A rebours de nombreux secteurs, la filière cuir se porte bien, en particulier sur les marchés étrangers. La France devrait conserver cette année son rang de 4e exportateur mondial et sa balance commerciale enregistrer un excédent de 5,8 milliards d’euros, selon les estimations publiées aujourd’hui 28 novembre par Alliance France Cuir.
Matières premières brutes ou tannées, articles de maroquinerie, chaussures… Le cuir français continue d’avoir la cote à l’international. Après une période de forte hausse en sortie de Covid, les échanges transfrontaliers se sont stabilisés. Sur les 9 premiers mois de l’année, tous segments confondus, les exportations ont atteint 19,2 milliards d’euros (Md EUR) et les importations 14 Md EUR. L’international représente une part non négligeable de ce secteur réalisant un chiffre d’affaires total de 25 Md EUR.
Dans le détail, les exportations de cuirs et peaux bruts ont globalement fléchi de 4 % au cours des 8 premiers mois de l’année. Elles progressent néanmoins de 3 % à destination de l’Italie et de 8 % vers la Chine. En revanche elles s’effondrent auprès des autres clients habituels : – 56 % en Turquie, – 47 % en Espagne et – 7 % en Belgique. Cette tendance s’explique, en partie, par une réduction des abattages, observable depuis plusieurs années. Cette faiblesse de la demande internationale pèse sur le chiffre d’affaires de la tannerie mégisserie dont le chiffre d’affaires recule de 4 %.
Légère baisse des exportations de chaussures
En revanche, les exportations de cuirs finis marchent bien en Italie (+ 19 %) et vers le Portugal (+ 12 %), deux pays qui se sont fait une spécialité de la production de chaussures. De son côté, la chaussure française a vu ses exportations reculer de 3 %. A 91 euros, les prix à l’export ont reculé de 1 %, une moyenne qui cache des situations très variables : ils sont stables vers l’Italie, en hausse de 11 % vers les Etats-Unis et en recul de 17 % en Chine.

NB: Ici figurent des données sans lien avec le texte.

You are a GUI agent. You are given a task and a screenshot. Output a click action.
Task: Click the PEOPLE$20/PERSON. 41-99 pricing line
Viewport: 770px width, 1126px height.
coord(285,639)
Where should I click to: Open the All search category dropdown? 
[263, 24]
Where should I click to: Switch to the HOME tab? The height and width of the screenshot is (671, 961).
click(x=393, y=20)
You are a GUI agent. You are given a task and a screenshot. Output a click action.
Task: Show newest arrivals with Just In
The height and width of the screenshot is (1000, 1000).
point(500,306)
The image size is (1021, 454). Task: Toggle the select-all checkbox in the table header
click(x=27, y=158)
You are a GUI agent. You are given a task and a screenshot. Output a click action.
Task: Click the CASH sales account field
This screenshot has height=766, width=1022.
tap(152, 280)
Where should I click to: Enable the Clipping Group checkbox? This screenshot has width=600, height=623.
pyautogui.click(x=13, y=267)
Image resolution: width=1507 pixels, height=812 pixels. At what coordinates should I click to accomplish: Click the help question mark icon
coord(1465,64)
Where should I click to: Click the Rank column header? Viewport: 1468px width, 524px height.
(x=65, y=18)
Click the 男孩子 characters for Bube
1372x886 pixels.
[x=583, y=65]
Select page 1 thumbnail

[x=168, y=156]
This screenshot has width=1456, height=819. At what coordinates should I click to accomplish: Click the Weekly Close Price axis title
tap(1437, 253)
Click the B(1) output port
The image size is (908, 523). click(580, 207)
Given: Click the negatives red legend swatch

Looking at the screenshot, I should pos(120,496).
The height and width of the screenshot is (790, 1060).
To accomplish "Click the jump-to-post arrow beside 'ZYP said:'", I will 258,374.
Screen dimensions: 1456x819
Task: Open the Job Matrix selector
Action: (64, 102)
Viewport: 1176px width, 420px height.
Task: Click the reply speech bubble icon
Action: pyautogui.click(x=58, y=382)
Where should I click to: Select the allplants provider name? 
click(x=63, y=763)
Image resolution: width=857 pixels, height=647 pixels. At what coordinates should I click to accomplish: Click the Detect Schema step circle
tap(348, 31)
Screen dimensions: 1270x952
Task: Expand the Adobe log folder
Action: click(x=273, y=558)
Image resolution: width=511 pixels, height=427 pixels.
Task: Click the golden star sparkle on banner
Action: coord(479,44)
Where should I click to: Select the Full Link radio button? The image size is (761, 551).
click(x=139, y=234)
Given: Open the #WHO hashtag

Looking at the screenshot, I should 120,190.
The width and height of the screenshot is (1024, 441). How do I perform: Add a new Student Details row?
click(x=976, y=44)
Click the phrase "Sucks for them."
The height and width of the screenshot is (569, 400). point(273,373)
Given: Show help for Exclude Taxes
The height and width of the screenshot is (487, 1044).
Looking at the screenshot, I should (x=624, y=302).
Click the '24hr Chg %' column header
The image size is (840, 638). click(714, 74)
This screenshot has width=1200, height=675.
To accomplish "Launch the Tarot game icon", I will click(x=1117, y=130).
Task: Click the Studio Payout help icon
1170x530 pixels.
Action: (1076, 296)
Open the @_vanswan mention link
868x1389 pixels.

Si les ventes aux clients traditionnels des souliers français sont en recul (- 3 % en Italie et aux Etats-Unis, – 7 % en Allemagne), celles à destination de la Chine ont bondi de 60 % en valeur. Une hausse qui s’explique par la baisse de 17 % du prix moyen en douanes (213 EUR, contre 258 EUR en 2022. Malgré une baisse globale de la consommation, la filière estime qu’il y a encore une marge de progression en Chine pour la chaussure de luxe. A titre de comparaison : le nombre de paire de chaussures vendues à la Chine a été multiplié par deux mais une paire de chaussures sur deux importée par la France provient de Chine et affiche un prix moyen de 7 euros, en baisse de 12 % par rapport à 2023.
Les ventes internationales de la maroquinerie ralentissent
Enfin, la maroquinerie, segment le plus dépendant du luxe, qui a montré d’importants signes de faiblesse en 2024, devrait réaliser cette année 13 Mds EUR à l’export, en hausse de 2 % seulement, alors qu’elles avaient décollé de 5 % en 2023. Si les chaussures en cuir ont fait florès sur le marché chinois, les ventes de sacs et autres articles de maroquinerie ont fléchi de 4 %. Alliance France Cuir estime que « la situation dans ce pays est particulièrement préoccupante ».
Non seulement la consommation est en berne, mais la fédération professionnelle pointe également dans son rapport annuel la politique du gouvernement chinois contre la corruption qui « cible « l ’hédonisme des élites occidentales » – certaines entreprises chinoises allant jusqu’à interdire à leurs salariés de porter des articles de marques de luxe européennes ».
En Europe, les exportations vers l’Italie, l’Allemagne et le Royaume-Uni ont reculé respectivement de 6 %, 9 % et 4 %. Quant au marché américain, les ventes restent stables, mais la consommation de produits de luxe est atone. « Les Américains restent prudents ne sachant pas comment le pays va évoluer dans les prochaines années », estime Alliance France Cuir. Pour 2025 cette dernière s’inquiète de l’évolution du marché chinois, premier client de la maroquinerie française. Entre la baisse de la consommation domestique et la guerre commerciale avec les Etats-Unis qui s’annonce particulièrement dure et pourrait avoir des conséquences sur les exportateurs européens, 2025 sera en tout cas unen année décisive pour la filière cuir hexagonale.